Why aren’t packaging chemicals more controlled? Brinkmanship with potentially dangerous chemicals is hard-wired into the industrial food system. It operates on the smug assumption that known toxins have no harmful effect, provided they are at a low enough concentration, or dose. This comforting conclusion is drawn from the musings of the 16th-century Swiss physician, Paracelsus, who said: ‘All things are poison, and nothing is without poison: the dose alone makes a thing not poison’. This wisdom has since been condensed into a more clubbable phrase that has since become the foundational dogma of contemporary chemical safety testing: ‘The dose makes the poison’. Or, to paraphrase: a small amount of a poison does you no harm.

But when Paracelsus sat down at the table he didn’t ping a chicken tikka ready meal in the microwave, or quench his thirst with soft drinks from a can. His diet wasn’t composed of takeaways in polystyrene and supermarket reheats swathed in plastic. Nor was he exposed to synthetic chemicals in the environment as we are now: in traffic fumes, in pesticides, in furnishings, in fact in just about everything. If we time-travelled Paracelsus to the present day to note the ubiquity of food packaging made with chemicals that have known toxic properties, perhaps he might feel the need to update his words of wisdom. Real-world levels of exposure to toxic chemicals are not what they were during the Renaissance.

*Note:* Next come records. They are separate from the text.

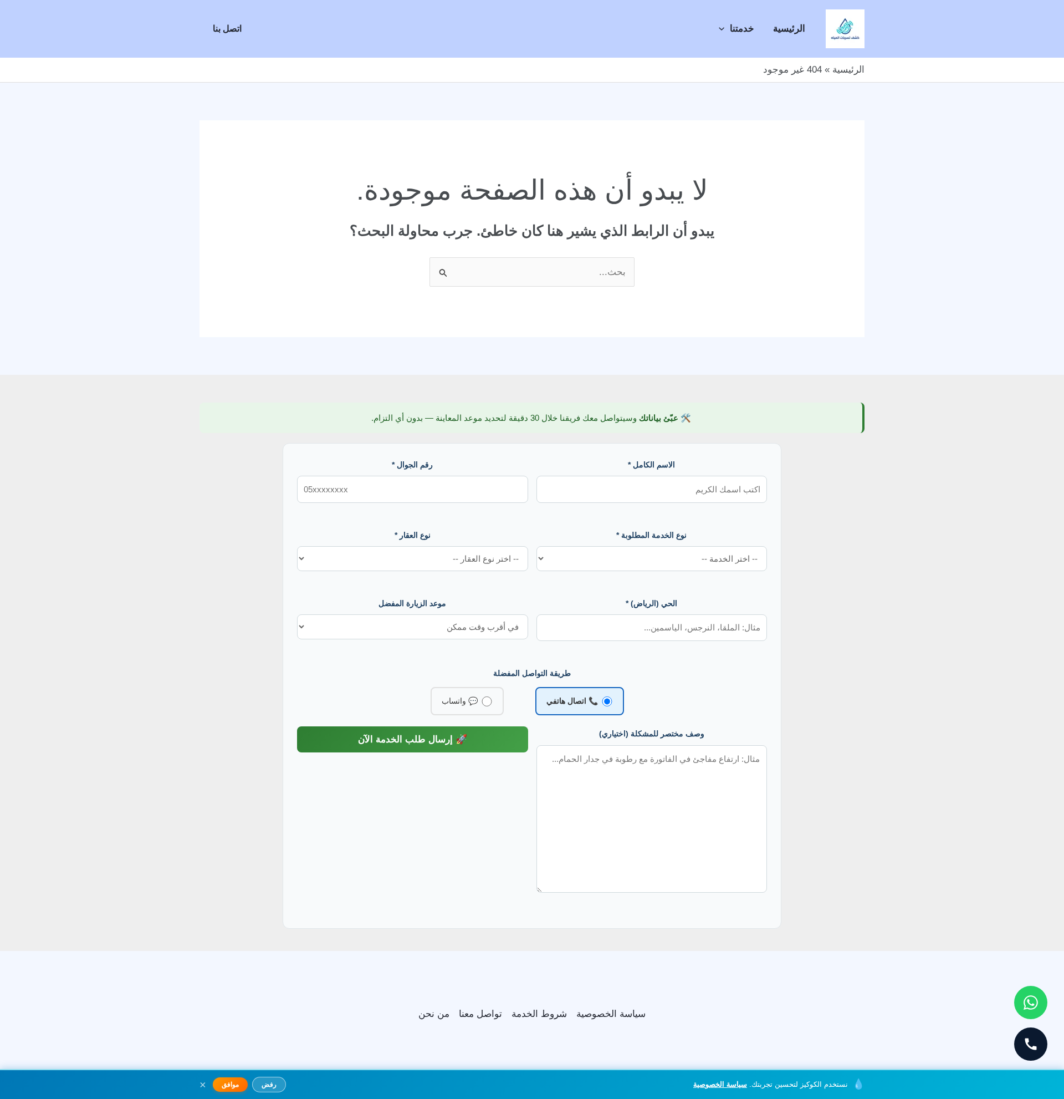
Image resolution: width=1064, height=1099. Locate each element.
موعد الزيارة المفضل (412, 603)
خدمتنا (742, 28)
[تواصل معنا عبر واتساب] (1030, 1002)
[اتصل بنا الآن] (1030, 1044)
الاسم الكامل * (651, 464)
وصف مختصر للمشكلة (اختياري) (651, 733)
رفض (269, 1084)
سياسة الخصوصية (611, 1014)
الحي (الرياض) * (651, 603)
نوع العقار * (413, 535)
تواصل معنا (480, 1014)
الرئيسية (789, 28)
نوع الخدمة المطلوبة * (651, 535)
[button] (724, 28)
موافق (230, 1084)
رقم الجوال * (412, 464)
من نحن (433, 1014)
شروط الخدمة (539, 1014)
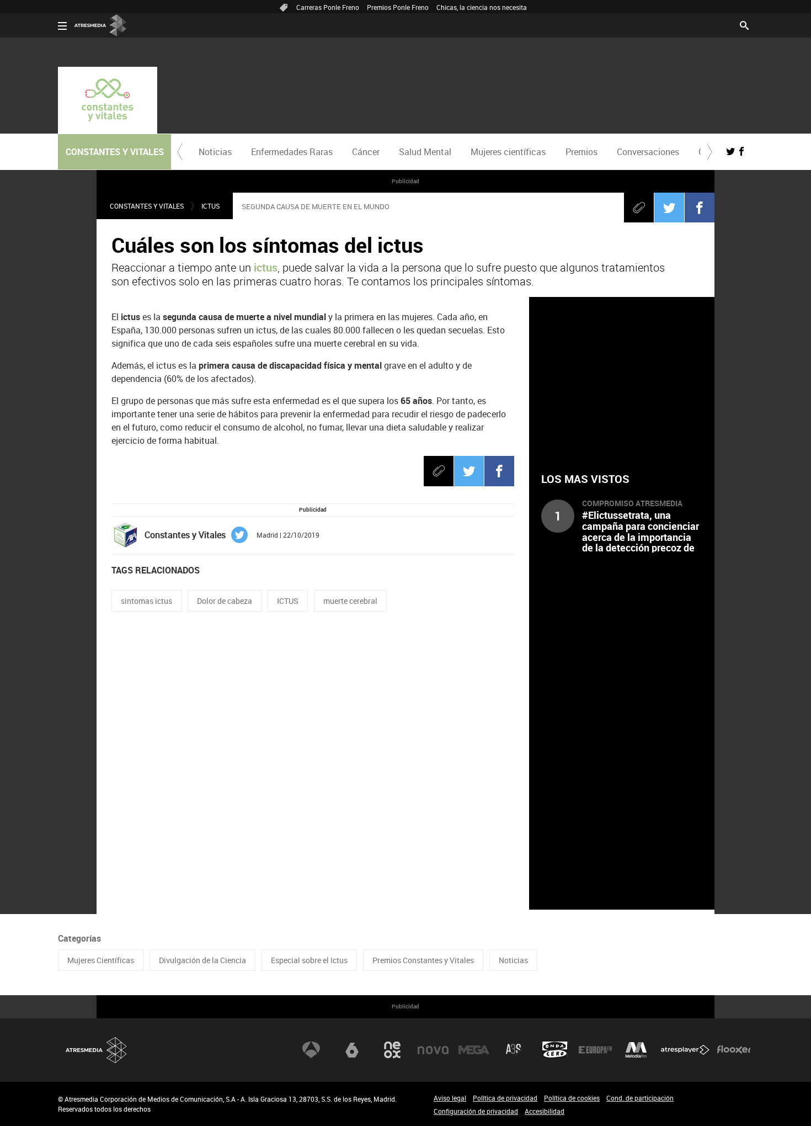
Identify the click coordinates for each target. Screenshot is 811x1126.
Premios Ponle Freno (398, 7)
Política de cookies (572, 1097)
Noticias (215, 152)
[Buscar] (744, 24)
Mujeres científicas (508, 152)
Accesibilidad (544, 1111)
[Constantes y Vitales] (107, 100)
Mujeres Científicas (100, 960)
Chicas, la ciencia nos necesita (481, 7)
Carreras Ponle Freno (327, 7)
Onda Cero (555, 1050)
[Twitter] (669, 207)
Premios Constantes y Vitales (423, 960)
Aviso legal (450, 1097)
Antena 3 (311, 1050)
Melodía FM (636, 1050)
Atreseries (514, 1050)
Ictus (210, 205)
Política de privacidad (505, 1097)
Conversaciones (648, 152)
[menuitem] (215, 151)
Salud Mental (425, 152)
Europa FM (595, 1050)
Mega (473, 1050)
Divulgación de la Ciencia (202, 960)
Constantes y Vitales (147, 205)
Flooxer (733, 1050)
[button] (180, 151)
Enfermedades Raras (292, 152)
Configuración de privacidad (476, 1111)
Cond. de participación (640, 1097)
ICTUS (287, 601)
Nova (433, 1050)
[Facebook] (699, 207)
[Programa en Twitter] (730, 151)
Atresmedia (96, 1050)
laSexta (352, 1050)
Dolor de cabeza (224, 601)
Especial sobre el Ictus (309, 960)
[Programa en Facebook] (741, 151)
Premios (581, 152)
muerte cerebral (350, 601)
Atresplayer (685, 1050)
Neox (392, 1050)
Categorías (79, 938)
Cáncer (366, 152)
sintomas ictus (146, 601)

And many researchers now believe that some chemicals have unexpected and potent effects at very low doses that Paracelsus didn’t anticipate. Bisphenol A (BPA) is a case in point. Used to line cans, and to make plastic containers, it is one of the most hotly contested packaging chemicals. Concluding one of the largest reviews of independent, non-industry research literature on bisphenol A, an expert panel warned:

The wide range of adverse effects of low doses of bisphenol A in laboratory animals exposed both during development and in adulthood is a great cause for concern with regard to the potential for similar adverse effects in humans. Recent trends in human diseases relate to adverse effects observed in experimental animals exposed to low doses of BPA. Specific examples include: the increase in prostate and breast cancer, urogenital abnormalities in male babies, a decline in semen quality in men, early onset of puberty in girls, metabolic disorders including insulin resistant (type 2) diabetes and obesity, and neurobehavioral problems such as attention deficit hyperactivity disorder.